Manassas, VA-based Aurora (which has a research lab in Cambridge, MA—I profiled it here in October) announced today that it has been selected under DARPA’s “Vulture” program to help build an unmanned aircraft that can keep a 1,000-pound payload of camera and radio equipment aloft in the stratosphere for five years without landing. (Apparently the military has run out of inspiring birds to name aircraft after, and has now turned to the unsavory ones.)
The plane would need to be powered by solar energy, fuel cells, and/or extremely efficient internal combustion engines, since DARPA has ruled out nuclear or radiation-based power systems. The craft will mainly function as a surveillance tool—with a lifetime approaching that of some orbital satellites. Indeed, DARPA calls Vulture a “retaskable, persistent pseudo-satellite…in an aircraft package.”
Aurora’s design concept for the Vulture, called Odysseus, works on solar energy during the day and stored solar energy at night. Aurora teamed on its proposal with Cambridge, MA-based Draper Labs, which will develop high-reliability electronics and control systems for Odysseus, and BAE Systems, which has offices in Acton, MA and will work on payloads and sensors. A fourth partner, Sierra Nevada Corporation of Sparks, NV, specializes in autonomous refueling systems.
For the first phase of the Vulture project, expected to last 12 months, the Odysseus team members will need to come up with a basic design and build scale-model demonstration craft. Phase 2, expected to run from 2009 to 2012, will culminate in the testing of a demonstrator that can stay aloft for three months.
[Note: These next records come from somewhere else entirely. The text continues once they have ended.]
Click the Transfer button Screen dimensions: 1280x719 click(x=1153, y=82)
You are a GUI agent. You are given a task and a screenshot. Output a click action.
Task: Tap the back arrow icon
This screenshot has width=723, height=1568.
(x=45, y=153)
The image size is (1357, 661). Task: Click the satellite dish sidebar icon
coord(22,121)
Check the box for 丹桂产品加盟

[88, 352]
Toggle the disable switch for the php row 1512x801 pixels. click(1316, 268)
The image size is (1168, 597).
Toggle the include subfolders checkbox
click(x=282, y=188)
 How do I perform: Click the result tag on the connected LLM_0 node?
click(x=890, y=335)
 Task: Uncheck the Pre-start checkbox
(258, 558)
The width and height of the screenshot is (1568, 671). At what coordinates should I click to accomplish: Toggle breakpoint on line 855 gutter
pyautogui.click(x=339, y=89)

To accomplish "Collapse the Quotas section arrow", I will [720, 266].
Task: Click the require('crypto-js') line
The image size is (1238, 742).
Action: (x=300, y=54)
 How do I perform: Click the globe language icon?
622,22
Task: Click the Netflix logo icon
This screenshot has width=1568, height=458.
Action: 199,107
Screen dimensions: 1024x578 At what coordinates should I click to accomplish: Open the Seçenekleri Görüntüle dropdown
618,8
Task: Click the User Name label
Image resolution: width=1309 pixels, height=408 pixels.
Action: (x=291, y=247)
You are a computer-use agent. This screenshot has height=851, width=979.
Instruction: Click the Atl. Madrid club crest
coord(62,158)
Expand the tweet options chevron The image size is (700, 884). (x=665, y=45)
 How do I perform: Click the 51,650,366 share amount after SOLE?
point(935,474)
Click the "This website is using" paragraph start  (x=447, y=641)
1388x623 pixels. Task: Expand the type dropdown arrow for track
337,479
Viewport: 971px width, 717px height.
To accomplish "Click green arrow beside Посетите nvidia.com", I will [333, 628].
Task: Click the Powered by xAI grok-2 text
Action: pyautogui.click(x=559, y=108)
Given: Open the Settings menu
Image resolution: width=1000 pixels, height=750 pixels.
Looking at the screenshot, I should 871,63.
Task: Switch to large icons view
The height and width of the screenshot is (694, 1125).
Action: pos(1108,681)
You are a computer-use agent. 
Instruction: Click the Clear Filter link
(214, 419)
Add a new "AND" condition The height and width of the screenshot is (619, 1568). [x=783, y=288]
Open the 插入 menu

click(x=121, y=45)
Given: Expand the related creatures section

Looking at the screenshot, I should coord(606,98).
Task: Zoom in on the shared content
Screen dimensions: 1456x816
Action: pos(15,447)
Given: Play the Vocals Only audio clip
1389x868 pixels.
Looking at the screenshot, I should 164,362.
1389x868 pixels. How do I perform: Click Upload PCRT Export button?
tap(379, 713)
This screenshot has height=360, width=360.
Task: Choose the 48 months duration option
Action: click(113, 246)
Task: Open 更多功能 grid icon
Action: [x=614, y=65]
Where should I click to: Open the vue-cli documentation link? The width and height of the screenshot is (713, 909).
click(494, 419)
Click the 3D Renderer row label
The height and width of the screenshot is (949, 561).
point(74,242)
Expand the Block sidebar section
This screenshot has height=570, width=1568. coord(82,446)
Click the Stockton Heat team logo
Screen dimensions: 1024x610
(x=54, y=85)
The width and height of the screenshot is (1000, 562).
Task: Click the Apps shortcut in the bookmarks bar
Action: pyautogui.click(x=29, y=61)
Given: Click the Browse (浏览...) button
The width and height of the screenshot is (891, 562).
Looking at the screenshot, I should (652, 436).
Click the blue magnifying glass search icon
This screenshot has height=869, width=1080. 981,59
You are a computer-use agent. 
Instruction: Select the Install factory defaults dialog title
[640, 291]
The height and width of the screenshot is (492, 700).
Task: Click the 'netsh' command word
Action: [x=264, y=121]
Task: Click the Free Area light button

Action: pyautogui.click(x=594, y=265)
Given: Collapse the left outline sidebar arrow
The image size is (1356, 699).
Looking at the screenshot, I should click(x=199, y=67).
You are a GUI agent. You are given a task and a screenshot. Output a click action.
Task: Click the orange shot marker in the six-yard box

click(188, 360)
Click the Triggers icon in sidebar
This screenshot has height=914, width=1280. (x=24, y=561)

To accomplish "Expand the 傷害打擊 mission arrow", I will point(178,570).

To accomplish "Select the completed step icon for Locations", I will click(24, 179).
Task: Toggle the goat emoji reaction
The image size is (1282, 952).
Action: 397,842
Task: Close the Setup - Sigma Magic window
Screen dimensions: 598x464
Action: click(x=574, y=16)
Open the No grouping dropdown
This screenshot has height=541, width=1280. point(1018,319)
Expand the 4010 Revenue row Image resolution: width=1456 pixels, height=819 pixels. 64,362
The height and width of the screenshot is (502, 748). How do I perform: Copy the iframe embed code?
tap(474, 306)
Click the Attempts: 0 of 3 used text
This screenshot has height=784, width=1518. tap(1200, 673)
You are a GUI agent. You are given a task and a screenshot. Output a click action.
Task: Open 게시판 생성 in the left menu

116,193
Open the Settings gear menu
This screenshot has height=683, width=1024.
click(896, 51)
DARPA wants the finished Vulture craft—which will only be built if the Phase 2 tests are successful—to be capable of station-keeping (circling over a set location such as a battlefield) 99 percent of the time at an altitude of 60,000 to 90,000 feet, where 100- to 200-mile-per-hour winds are common.
The inspiration for Vulture comes partly from experimental unmanned planes designed and tested by NASA, including Helios, a single-wing, solar-powered craft that set an altitude record in 2001 by flying above 96,000 feet for 40 minutes. (In a later test Helios broke up and crashed into the ocean.)
I wasn’t able to get through to anyone at Aurora for comment about the DARPA award, but the company said in its press announcement that it foresees “a broad range of potential applications” for Odysseus-type craft, other than military surveillance. “Prime among these are global climate change research, weather monitoring, and regional-scale telecommunications,” the company said.